Carl Jung

Iba montado en un tren, no sabía hacia dónde, y no podía saberlo porque era de noche.  Compartía vagón con dos estudiantes morenas- aparte de con viejas, señores de negocios, con gente que iba y que venía, con niños pequeños y también gente como él- y las chicas, las chicas no llegarían a los veinte, e iban cargadas con enormes maletas. Se fijó en que una de ellas no paraba de mirarle.  Minutos después, se metió con ellas en el cuarto de baño del tren, tras una pequeña señal, un movimiento de cuello y un tsk, era un cuarto de baño de esos de minusválidos, de esos que parecen como una nave espacial, o algo así, y se metió con ellas dos en ese cuarto de baño, mientras el tren traqueteaba. Recuerda los empellones, recuerda cómo agarraba de la coleta por detrás a una de esas dulces estudiantes, mientras la otra se limitaba a repasar para un examen que tenían al día siguiente. El violento vaivén del tren competía en violencia con los movimientos de la joven, y poco pudo recordar más que la dureza de la carne y los gritos sordos de la chica. Mientras, la otra seguía repasando concienzudamente su examen, sin hacer ningún caso a lo que estaba sucediendo a escasos centímetros de ella. Podía oler la fragancia de las dos, se mezclaba el olor a sexo con olor a apuntes, se mezclaba  el olor de la tinta y el pape lcon el sudor desprendido por el fervor ferroviario.
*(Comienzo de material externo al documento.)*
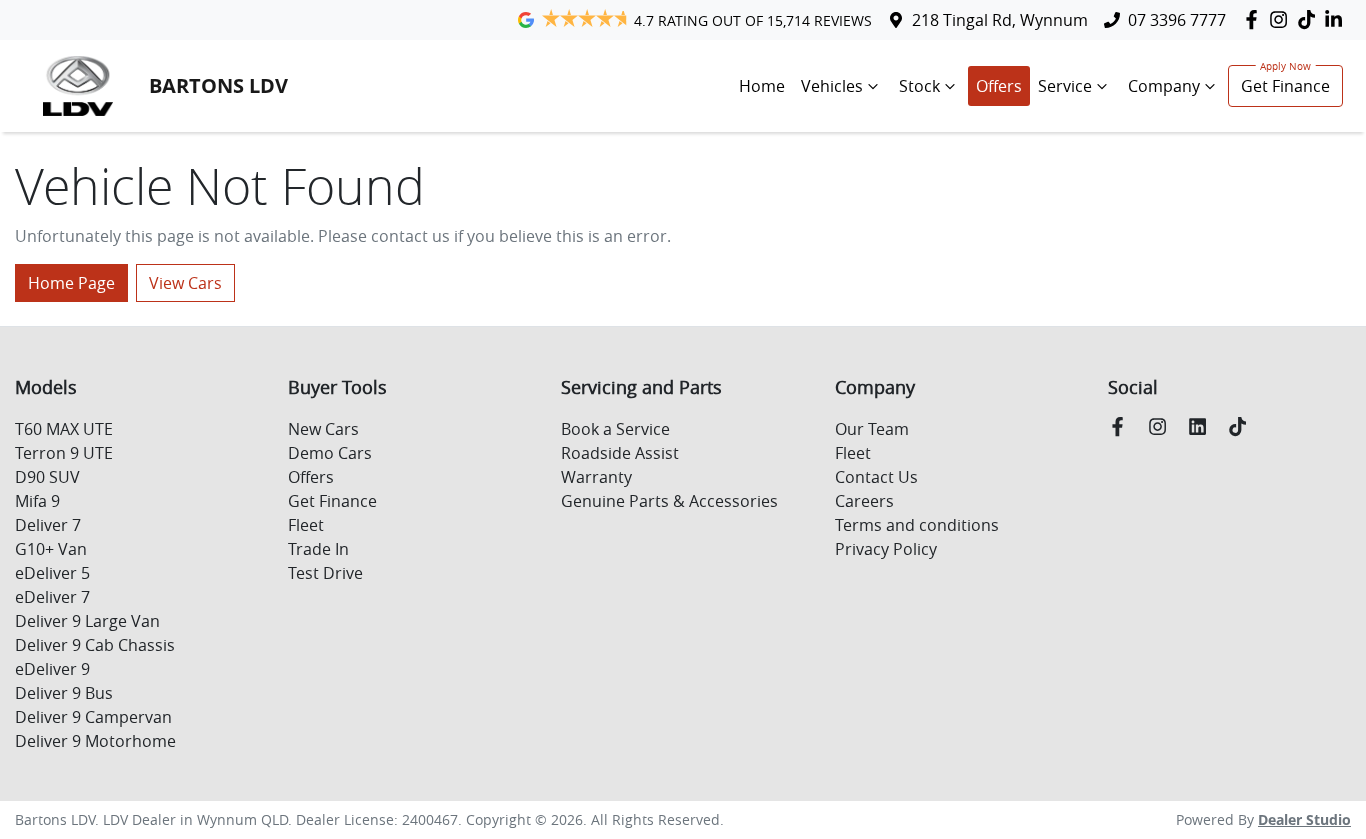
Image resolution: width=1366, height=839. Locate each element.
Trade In (318, 549)
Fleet (306, 525)
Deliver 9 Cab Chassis (95, 645)
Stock (919, 86)
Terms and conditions (917, 525)
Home (762, 86)
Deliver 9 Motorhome (95, 741)
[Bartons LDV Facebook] (1255, 19)
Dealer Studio (1304, 819)
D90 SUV (47, 477)
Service (1065, 86)
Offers (999, 86)
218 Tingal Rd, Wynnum (1000, 20)
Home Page (71, 283)
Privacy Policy (886, 549)
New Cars (323, 429)
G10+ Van (51, 549)
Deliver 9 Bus (64, 693)
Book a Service (615, 429)
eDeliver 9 (52, 669)
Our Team (872, 429)
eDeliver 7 (52, 597)
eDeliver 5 (52, 573)
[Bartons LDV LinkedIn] (1337, 19)
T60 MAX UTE (64, 429)
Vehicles (832, 86)
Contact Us (876, 477)
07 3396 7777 (1177, 20)
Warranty (596, 477)
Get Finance (1285, 86)
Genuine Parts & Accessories (669, 501)
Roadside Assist (620, 453)
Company (1164, 86)
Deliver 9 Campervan (93, 717)
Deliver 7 (48, 525)
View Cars (185, 283)
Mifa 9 (37, 501)
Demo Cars (330, 453)
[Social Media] (1310, 19)
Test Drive (325, 573)
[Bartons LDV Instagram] (1282, 19)
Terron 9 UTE (64, 453)
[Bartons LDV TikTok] (1241, 426)
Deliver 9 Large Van (87, 621)
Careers (864, 501)
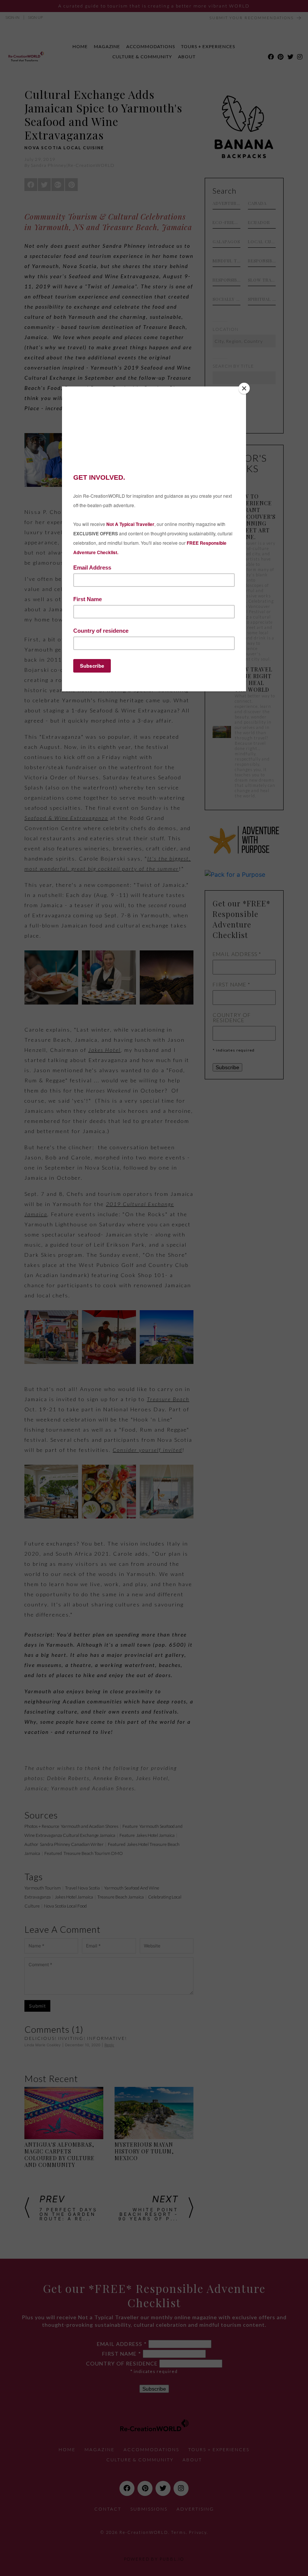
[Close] (244, 388)
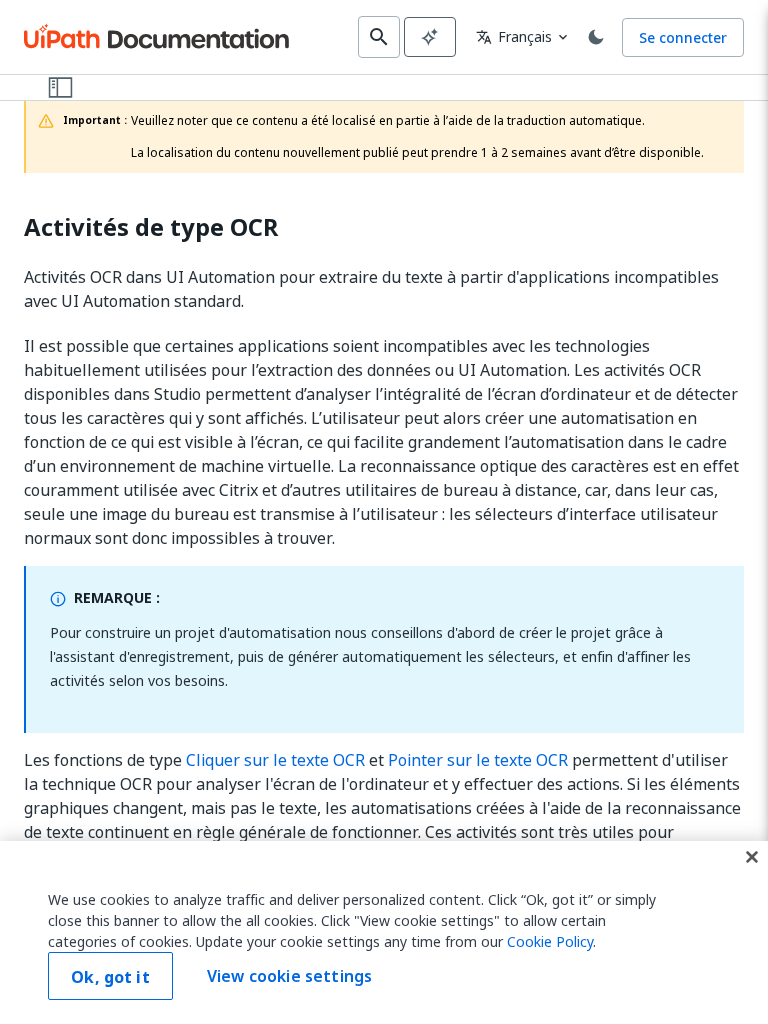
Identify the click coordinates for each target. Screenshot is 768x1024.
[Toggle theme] (596, 37)
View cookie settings (289, 976)
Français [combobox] (514, 36)
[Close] (752, 857)
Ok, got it (110, 977)
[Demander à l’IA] (430, 37)
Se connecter (683, 37)
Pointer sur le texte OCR (478, 760)
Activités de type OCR (151, 227)
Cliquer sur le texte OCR (275, 760)
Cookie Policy (550, 941)
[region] (384, 932)
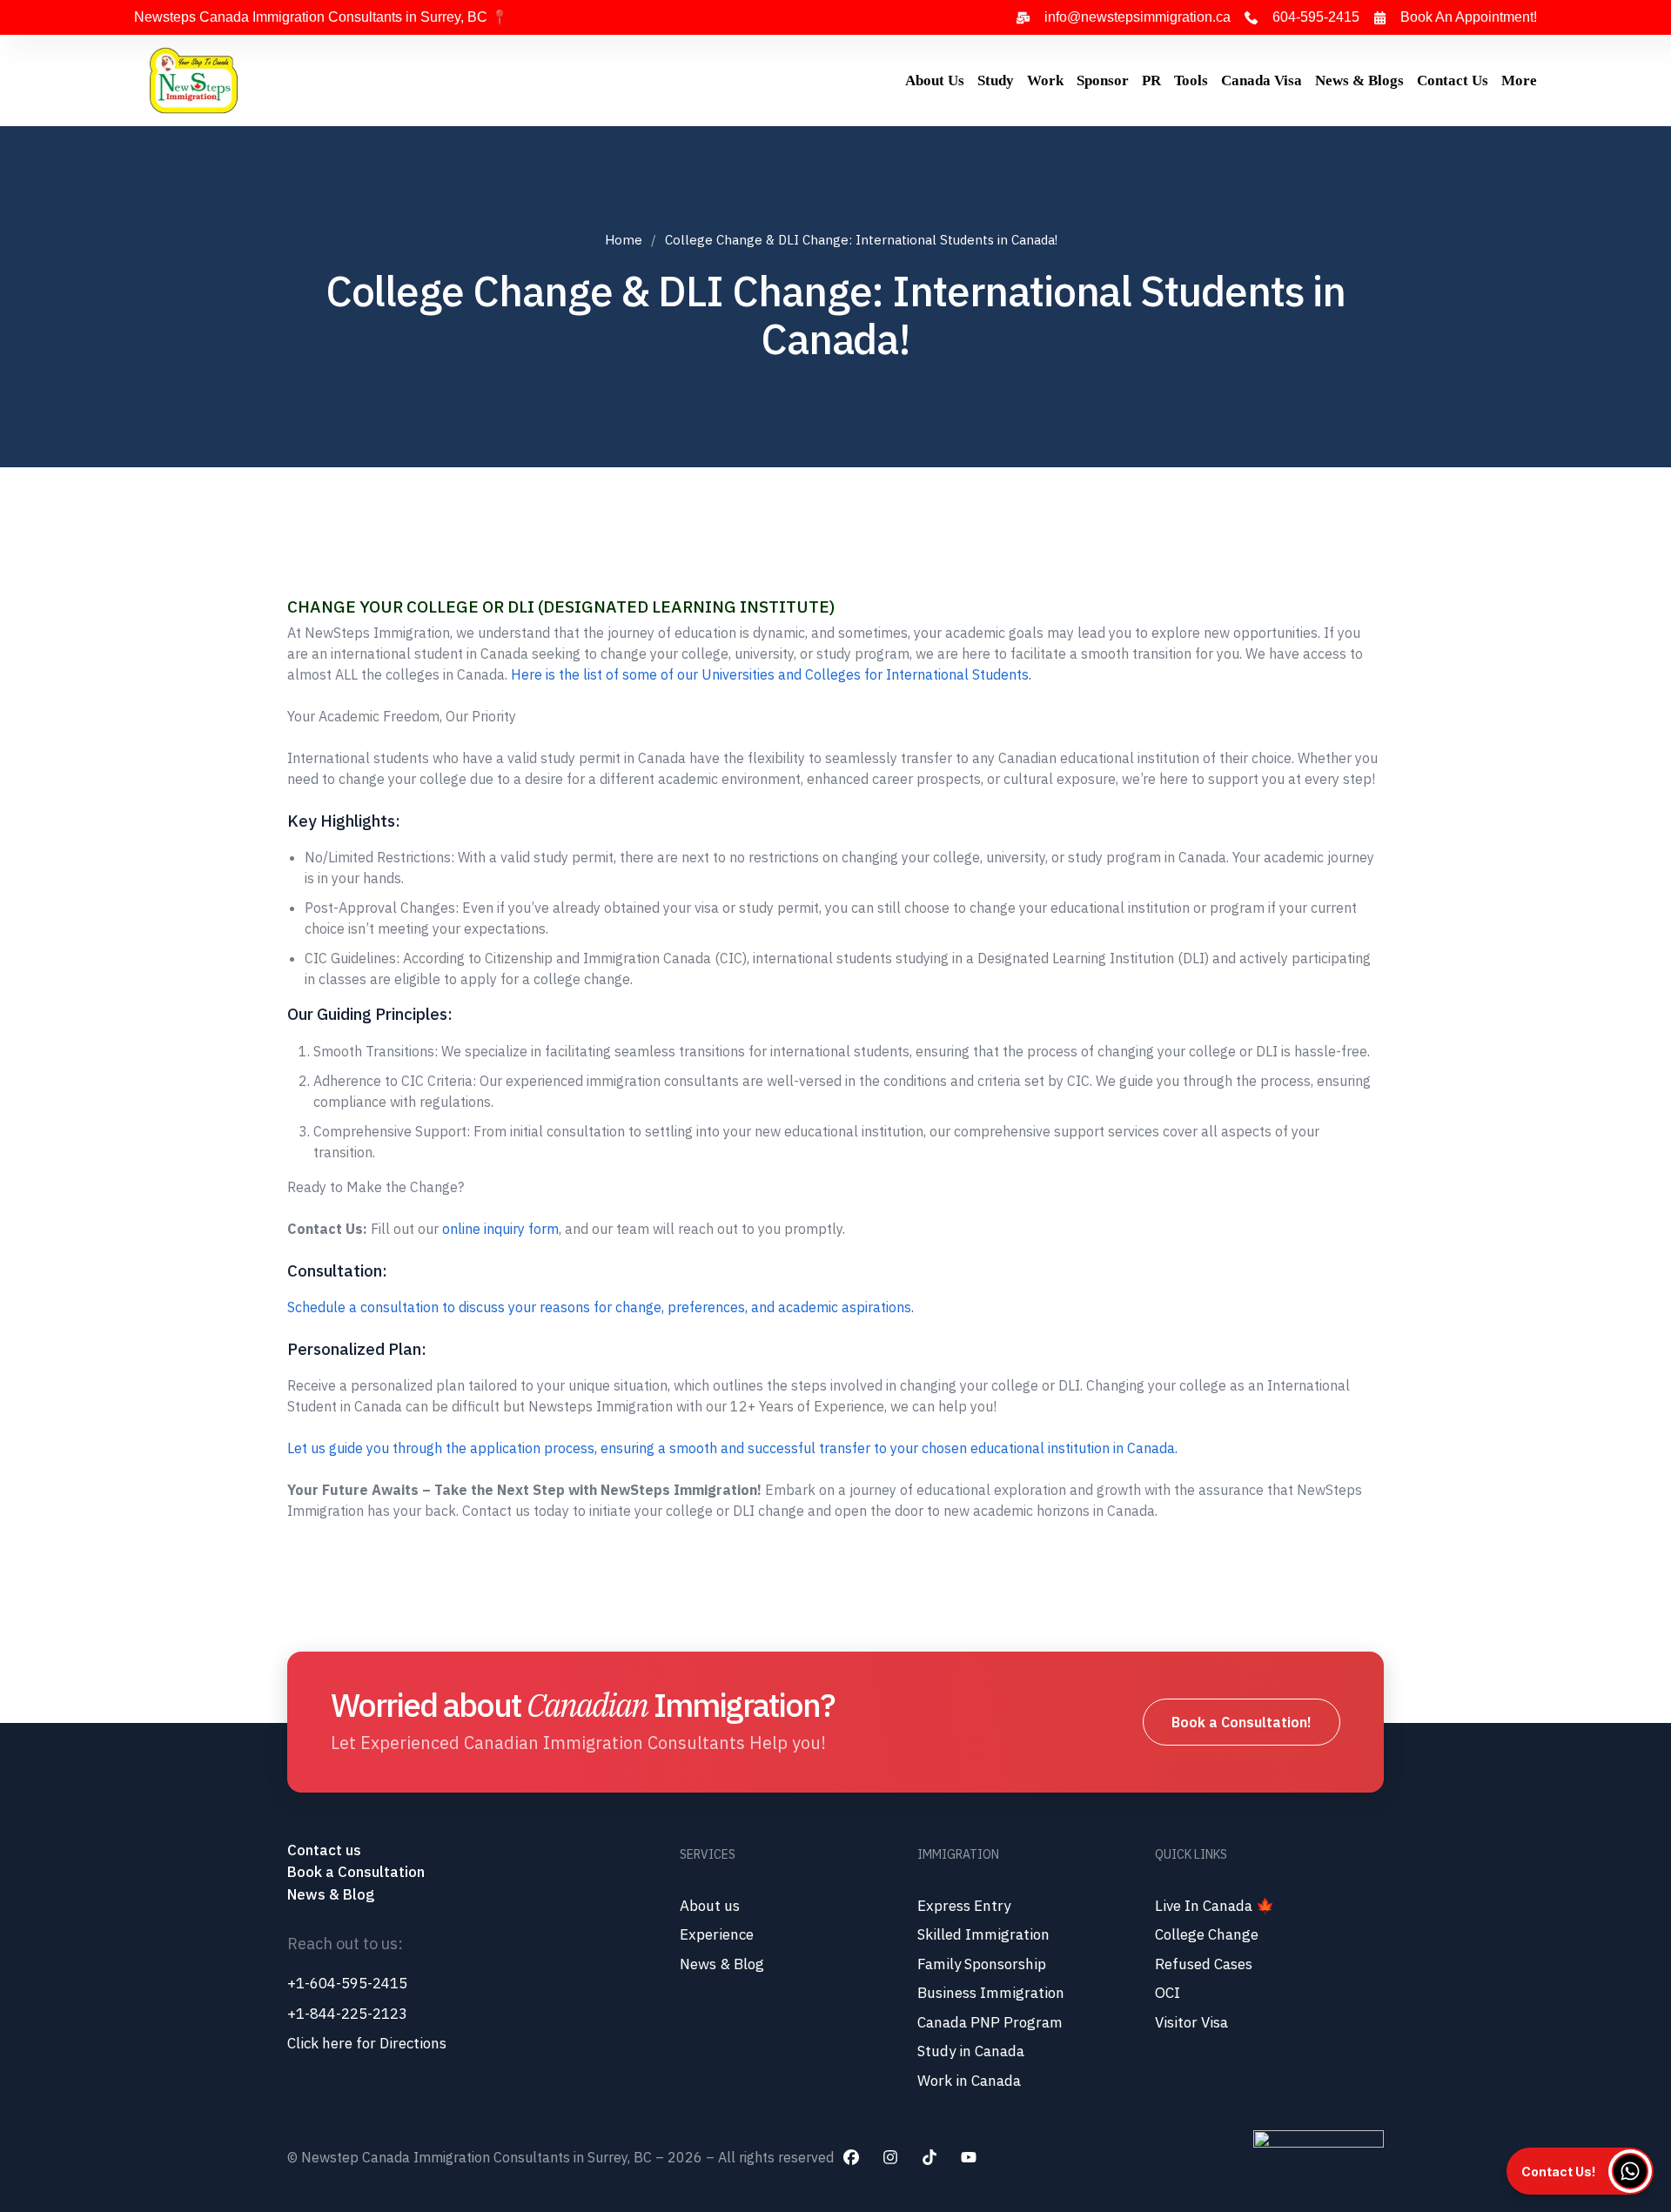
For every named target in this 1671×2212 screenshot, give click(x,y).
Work (1045, 80)
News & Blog (330, 1894)
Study (995, 80)
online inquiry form (500, 1228)
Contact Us (1452, 80)
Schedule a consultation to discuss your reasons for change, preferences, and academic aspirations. (600, 1307)
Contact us (326, 1850)
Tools (1191, 80)
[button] (1580, 2171)
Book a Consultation (356, 1871)
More (1519, 80)
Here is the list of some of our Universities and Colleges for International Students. (771, 674)
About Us (934, 80)
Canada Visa (1261, 80)
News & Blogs (1359, 80)
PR (1151, 80)
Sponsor (1103, 80)
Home (623, 239)
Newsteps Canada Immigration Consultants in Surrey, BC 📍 (321, 17)
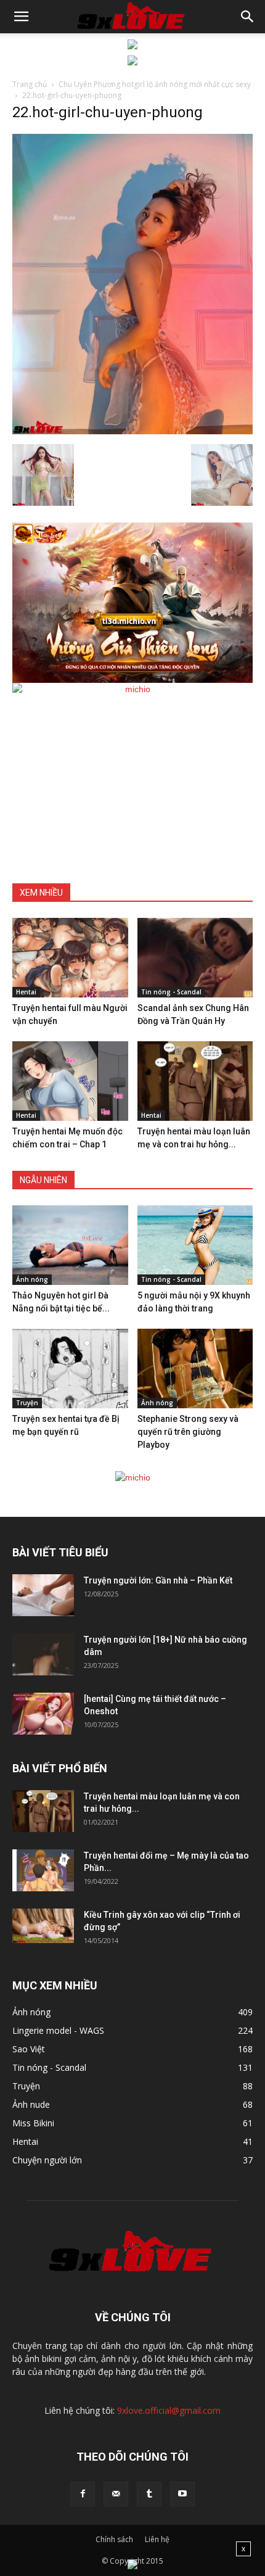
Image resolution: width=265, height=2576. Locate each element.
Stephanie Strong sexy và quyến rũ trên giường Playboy (187, 1432)
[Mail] (116, 2494)
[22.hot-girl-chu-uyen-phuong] (132, 431)
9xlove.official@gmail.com (169, 2410)
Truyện (27, 1402)
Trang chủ (29, 84)
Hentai (26, 992)
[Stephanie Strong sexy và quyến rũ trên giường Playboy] (195, 1368)
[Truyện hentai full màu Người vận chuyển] (70, 957)
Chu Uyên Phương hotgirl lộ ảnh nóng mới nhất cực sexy (155, 84)
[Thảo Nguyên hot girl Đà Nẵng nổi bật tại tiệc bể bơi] (70, 1245)
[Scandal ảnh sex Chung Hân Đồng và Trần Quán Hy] (195, 957)
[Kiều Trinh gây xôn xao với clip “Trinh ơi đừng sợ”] (43, 1926)
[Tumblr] (149, 2494)
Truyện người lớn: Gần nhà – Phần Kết (158, 1580)
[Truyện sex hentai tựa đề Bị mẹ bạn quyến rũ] (70, 1368)
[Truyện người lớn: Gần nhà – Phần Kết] (43, 1595)
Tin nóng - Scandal (171, 992)
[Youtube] (182, 2494)
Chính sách (114, 2539)
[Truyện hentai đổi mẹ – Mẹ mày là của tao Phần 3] (43, 1870)
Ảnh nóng (32, 1279)
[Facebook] (82, 2494)
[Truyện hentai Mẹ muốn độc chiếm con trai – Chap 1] (70, 1081)
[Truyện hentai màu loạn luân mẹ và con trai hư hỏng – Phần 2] (195, 1081)
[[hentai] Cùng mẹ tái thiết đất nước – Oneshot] (43, 1714)
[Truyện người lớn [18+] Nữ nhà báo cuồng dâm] (43, 1654)
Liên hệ (157, 2539)
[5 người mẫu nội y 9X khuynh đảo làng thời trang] (195, 1245)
Se despertó del sueño excitado y sobresaltado, preguntándose qué es lo que estudiarían esas lindas jovencitas y  en qué sería tan importante como para parecer una japonesa en una peli japonesa, a medio metro del sudor y el traqueteo.  Indagaría en algún libro de Jung sobre el significado de los sueños de empellones en naves espaciales con jovencitas repasando exámenes. Seguro que Jung tenía respuestas para todo. Eran las 3 y 33 de la madrugada. Al día siguiente había que trabajar. Entró de nuevo en un apacible duermevela, desde donde intentó culminar el sueño, pero ya no había nada que culminar.

No pudo dormir. Dio un par de vueltas más y se levantó al baño. Decidió finalmente darse una ducha a las 4 y 47 de la madrugada. Dormir en esas condiciones no era en absoluto cómodo ni higiénico. Pero antes decidió dirigirse a la vieja biblioteca de su padre, que estaba repleta de libros de Jung, Freud y psicoanalistas varios.

Quizá se volvió a dormir, y tenía las manos más frías que su corazón, y eso era mucho decir. Le dijo a su secretaria que no le pasara más llamadas esa mañana. Hizo café, agarró la taza con las dos manos y miró por la ventana. Su estampa le pareció bastante patética vista desde fuera, algo que corroboró el  pájaro que le observaba:

–          Tío, eres un mierda: tu mujer te pone los cuernos con tu adjunto . Y ya ni siquiera se te levanta para follarte a tu secretaria, la de la falda corta y la nariz romana. Solo puede chupártela, y lo hace porque eres su jefe .Y  no hay nada peor que chupar una polla flácida. Ya lo sabes de sobra.

Todo esto le recordó vagamente al cuento de Wilde El Príncipe Feliz. Supuso que por el frío y por el pájaro.  La golondrina. El cuento es sobre una golondrina que quiere migrar a Egipto. El Príncipe Feliz es una estatua cubierta de oro y recuerdos , que posee zafiros por ojos y un diamante en su espada. La golondrina se lo da todo a los pobres y al final el corazón se le torna en plomo, o se rompe o qué sé yo. El Príncipe se cae del pedestal. Por circunstancias. De la vida y de las golondrinas. Y los que antes le idolatraban ahora le quieren echar a los perros.

Se despertó, otra vez. Eran casi las siete de la mañana. Llegaba tarde a trabajar. Se acordó de las veinteañeras, se acordó de Wilde, de acordó de Jung. Y notó que se tenía que haber duchado, obvio. Y que ya no le daba tiempo a ducharse. También pensó que debería soñar menos. O por lo menos leer menos a Carl Gustav Jung.